節選文字
相互尊重,願意溝通商量,有合理的薪酬和管理。浦西覺得這本該是理所當然的事情,於是她從來不評價工作“好”或者“不好”,她隻用這個詞:正常。

 

她想如今想要遇到一個“正常”人,得到一份“正常”的工作,竟然已經成為一件要碰運氣的事,“這不是很可悲嗎?”

 

浦西對待工作的評價標準發生了變化。她的20份工作,收入最高時一個月8千,最少的一分都沒拿到。但這些都不重要。頻繁更換工作的原因與物質報酬無關,比起錢,她更關心自己是不是被當成一個人來尊重。

 

 

 

被迫的自由

 

剛看到鼓勵年輕人們放下包袱,嚐試體力活的新聞時,浦西覺得非常困惑。

 

在她做過的眾多工作中,有一部分便是如今人們常說的,輕體力活。但那和有沒有學曆包袱沒關係,她去端盤子、拖地板,僅僅是因為,找不到更好的工作而已。

(已儲存的資料條目)
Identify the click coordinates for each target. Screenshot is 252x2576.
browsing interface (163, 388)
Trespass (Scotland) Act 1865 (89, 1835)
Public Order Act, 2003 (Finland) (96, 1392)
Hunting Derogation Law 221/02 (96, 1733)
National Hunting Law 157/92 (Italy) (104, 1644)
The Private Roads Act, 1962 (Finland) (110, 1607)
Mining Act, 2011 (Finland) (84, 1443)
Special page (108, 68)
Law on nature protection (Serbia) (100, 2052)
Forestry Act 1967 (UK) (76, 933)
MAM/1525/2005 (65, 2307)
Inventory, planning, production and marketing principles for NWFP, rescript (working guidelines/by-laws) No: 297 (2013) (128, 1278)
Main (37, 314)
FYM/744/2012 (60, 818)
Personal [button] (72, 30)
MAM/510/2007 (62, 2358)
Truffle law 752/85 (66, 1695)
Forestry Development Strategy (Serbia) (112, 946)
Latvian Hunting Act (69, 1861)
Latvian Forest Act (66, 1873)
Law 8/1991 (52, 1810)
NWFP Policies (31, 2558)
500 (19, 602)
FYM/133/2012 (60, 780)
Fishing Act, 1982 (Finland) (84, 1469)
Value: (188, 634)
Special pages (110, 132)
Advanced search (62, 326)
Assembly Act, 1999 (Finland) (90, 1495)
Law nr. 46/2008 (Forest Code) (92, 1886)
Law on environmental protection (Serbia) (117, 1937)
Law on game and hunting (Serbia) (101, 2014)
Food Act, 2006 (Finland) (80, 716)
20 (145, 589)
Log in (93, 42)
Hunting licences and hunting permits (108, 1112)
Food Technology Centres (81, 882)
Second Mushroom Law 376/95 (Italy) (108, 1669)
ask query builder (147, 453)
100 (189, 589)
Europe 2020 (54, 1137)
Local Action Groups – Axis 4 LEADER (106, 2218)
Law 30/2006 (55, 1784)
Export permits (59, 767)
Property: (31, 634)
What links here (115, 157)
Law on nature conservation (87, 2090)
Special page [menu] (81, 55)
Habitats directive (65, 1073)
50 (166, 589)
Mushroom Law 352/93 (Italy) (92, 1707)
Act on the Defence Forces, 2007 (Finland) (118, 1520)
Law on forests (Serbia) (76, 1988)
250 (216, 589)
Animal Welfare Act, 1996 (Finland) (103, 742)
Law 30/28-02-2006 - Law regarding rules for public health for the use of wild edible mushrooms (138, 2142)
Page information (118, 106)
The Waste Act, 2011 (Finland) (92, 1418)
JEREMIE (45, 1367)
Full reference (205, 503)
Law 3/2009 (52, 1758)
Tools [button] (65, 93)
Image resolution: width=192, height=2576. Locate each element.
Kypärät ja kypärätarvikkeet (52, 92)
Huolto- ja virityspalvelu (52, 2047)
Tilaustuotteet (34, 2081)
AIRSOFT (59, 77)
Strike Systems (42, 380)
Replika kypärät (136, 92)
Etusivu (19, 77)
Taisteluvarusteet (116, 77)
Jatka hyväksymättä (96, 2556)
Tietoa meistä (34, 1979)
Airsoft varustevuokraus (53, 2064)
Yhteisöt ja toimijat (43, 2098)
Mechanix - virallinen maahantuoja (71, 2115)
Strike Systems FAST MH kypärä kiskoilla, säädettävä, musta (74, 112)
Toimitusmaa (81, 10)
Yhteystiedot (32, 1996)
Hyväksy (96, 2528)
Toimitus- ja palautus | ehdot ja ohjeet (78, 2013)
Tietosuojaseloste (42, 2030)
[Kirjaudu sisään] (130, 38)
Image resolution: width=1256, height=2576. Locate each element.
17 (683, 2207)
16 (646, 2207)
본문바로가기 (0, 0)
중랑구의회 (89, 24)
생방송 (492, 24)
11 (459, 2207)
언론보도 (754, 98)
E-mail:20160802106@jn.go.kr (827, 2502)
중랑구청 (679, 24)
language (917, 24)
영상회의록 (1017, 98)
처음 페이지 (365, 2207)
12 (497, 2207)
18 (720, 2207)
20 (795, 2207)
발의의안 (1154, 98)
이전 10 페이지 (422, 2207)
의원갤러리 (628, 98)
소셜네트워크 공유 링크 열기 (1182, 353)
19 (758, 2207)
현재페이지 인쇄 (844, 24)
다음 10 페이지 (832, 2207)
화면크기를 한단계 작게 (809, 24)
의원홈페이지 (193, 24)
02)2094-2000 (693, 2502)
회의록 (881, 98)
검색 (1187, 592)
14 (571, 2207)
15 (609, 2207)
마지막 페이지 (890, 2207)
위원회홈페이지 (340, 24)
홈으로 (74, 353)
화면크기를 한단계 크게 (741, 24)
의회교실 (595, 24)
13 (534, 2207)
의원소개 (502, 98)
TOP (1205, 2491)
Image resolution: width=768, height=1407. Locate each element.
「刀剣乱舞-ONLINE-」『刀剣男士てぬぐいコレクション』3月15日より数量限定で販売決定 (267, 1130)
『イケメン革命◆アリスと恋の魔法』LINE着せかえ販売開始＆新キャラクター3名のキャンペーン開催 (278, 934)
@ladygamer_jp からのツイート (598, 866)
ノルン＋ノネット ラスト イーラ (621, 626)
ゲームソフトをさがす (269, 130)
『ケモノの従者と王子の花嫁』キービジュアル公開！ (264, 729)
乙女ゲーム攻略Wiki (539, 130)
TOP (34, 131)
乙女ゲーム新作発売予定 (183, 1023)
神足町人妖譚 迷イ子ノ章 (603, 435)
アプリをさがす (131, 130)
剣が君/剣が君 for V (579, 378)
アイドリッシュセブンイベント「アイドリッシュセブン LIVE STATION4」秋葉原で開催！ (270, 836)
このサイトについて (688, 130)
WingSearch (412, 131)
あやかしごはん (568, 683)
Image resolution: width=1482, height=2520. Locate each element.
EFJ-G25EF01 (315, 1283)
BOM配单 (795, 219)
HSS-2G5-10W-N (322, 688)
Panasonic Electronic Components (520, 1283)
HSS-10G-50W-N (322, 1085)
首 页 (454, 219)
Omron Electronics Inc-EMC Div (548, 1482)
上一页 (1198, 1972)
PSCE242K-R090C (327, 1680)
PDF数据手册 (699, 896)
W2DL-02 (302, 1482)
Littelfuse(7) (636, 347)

任務要求
請輸出這段談浦西換工作的節選中，從「相互尊重,願意溝通商量,有合」一直到「己是不是被當成一個人來尊重。」的這一段，一字不改。 這份清單與上面的節選內容無關。

回答
相互尊重,願意溝通商量,有合理的薪酬和管理。浦西覺得這本該是理所當然的事情,於是她從來不評價工作“好”或者“不好”,她隻用這個詞:正常。

 

她想如今想要遇到一個“正常”人,得到一份“正常”的工作,竟然已經成為一件要碰運氣的事,“這不是很可悲嗎?”

 

浦西對待工作的評價標準發生了變化。她的20份工作,收入最高時一個月8千,最少的一分都沒拿到。但這些都不重要。頻繁更換工作的原因與物質報酬無關,比起錢,她更關心自己是不是被當成一個人來尊重。